Papież pytał zebranych na Błoniach czy chcą pełnego życia. "Zacznij od tego, byś pozwolił się wzruszyć! Ponieważ szczęście rodzi się i rozkwita w miłosierdziu: ono jest Jego odpowiedzią, zaproszeniem, wyzwaniem, Jego przygodą" - powiedział.
- Miłosierdzie ma zawsze młode oblicze - kontynuował, przywołując postać Marii z Betanii.
- Zatem prośmy teraz Pana: zaangażuj nas wszystkich w przygodę miłosierdzia! Zaangażuj nas w przygodę budowania mostów i burzenia murów, tak jak i płotów, zasieków; zaangażuj nas w przygodę spieszenia z pomocą ubogiemu, temu, kto czuje się samotny i opuszczony, kto już nie odnajduje sensu swego życia (...) Naucz nas, jak Marię z Betanii, słuchania tych, których nie rozumiemy, tych, którzy pochodzą z innych kultur, innych narodów, a także tych, których się boimy, sądząc, że mogą nam wyrządzić zło - mówił papież.
Wezwał także młodych, by słuchali seniorów, aby nauczyć się od nich mądrości. "Czy rozmawiacie z dziadkami?" - pytał zgromadzoną na Błoniach młodzież, dodając: Oni mają mądrość życia.

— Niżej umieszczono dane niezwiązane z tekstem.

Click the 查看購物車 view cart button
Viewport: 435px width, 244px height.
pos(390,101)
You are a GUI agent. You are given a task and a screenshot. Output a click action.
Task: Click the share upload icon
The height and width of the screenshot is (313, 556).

- Panie, oto jesteśmy! Poślij nas, byśmy dzielili się Twoją Miłością Miłosierną. Chcemy przyjąć Ciebie podczas tych Światowych Dni Młodzieży, chcemy potwierdzić, że życie jest pełne wówczas, gdy je przeżywamy wychodząc z miłosierdzia, że to jest ta najlepsza cząstka, najsłodsza, której nigdy nie będziemy pozbawieni - powiedział papież Franciszek.